**TASK TO CARRY OUT:** Set every record down again exactly. Do not carry over the pictures.

++++ RECORDS PROVIDED

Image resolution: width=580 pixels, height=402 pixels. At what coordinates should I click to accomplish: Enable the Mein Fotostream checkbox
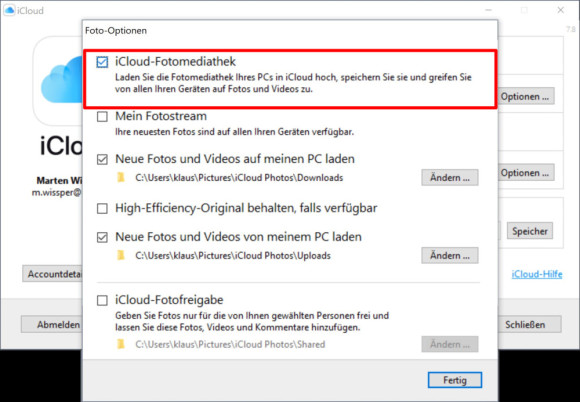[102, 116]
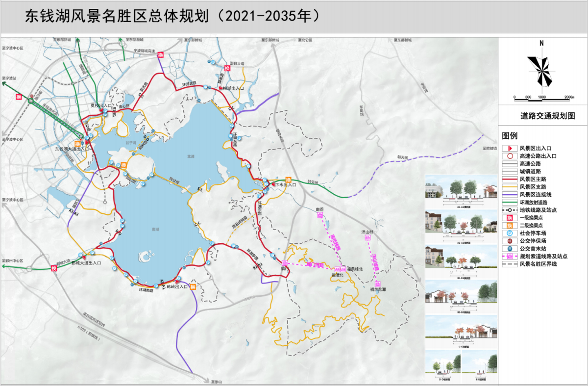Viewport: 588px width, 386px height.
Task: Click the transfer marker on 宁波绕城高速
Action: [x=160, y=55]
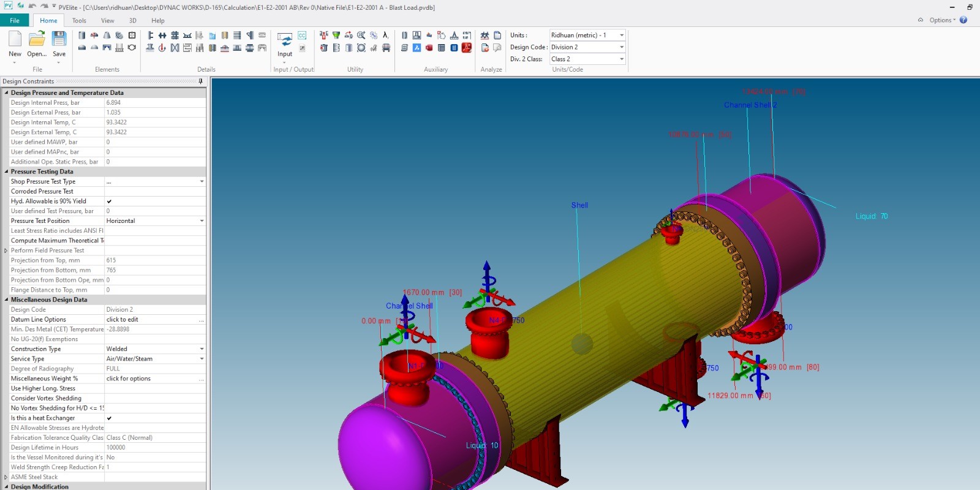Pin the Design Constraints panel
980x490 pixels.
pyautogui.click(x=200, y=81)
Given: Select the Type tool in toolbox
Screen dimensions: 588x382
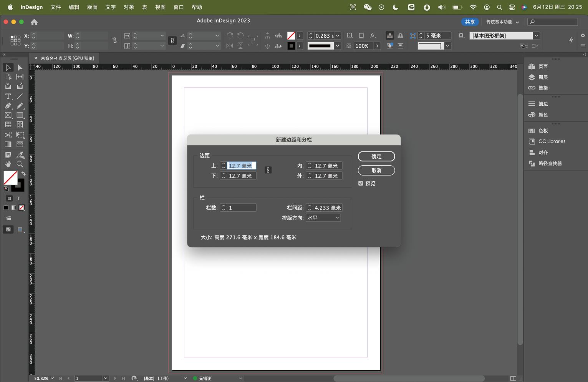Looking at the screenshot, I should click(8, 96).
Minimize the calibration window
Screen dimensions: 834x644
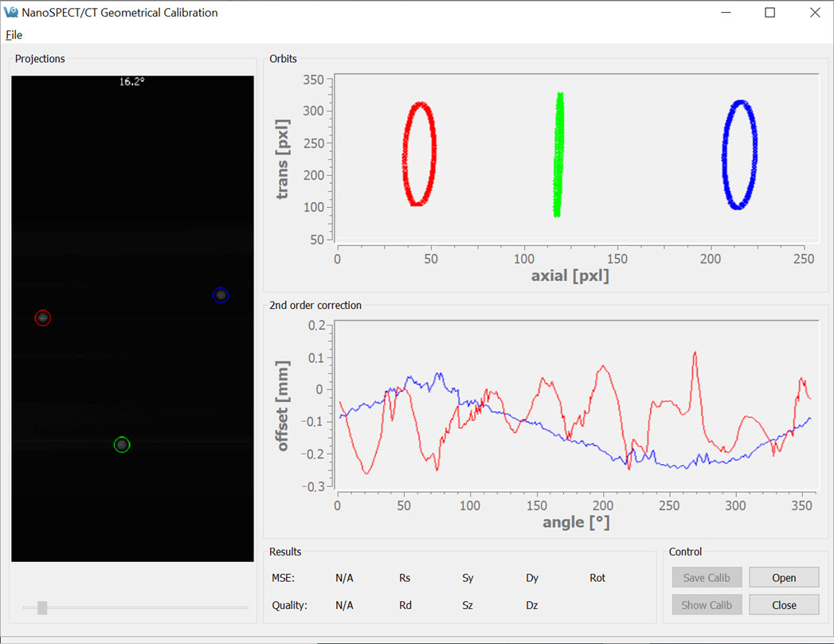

++++++++

**OUTPUT BELOW:**
Image resolution: width=580 pixels, height=402 pixels. At what coordinates should I click to accomplish: Enable the Mein Fotostream checkbox
[102, 116]
Viewport: 588px width, 386px height.
Task: Click the transfer marker on 宁波绕城高速
Action: [x=160, y=55]
Pin the Design Constraints panel
980x490 pixels.
pyautogui.click(x=200, y=81)
Given: Select the Type tool in toolbox
Screen dimensions: 588x382
Looking at the screenshot, I should click(8, 96).
Minimize the calibration window
Screen dimensions: 834x644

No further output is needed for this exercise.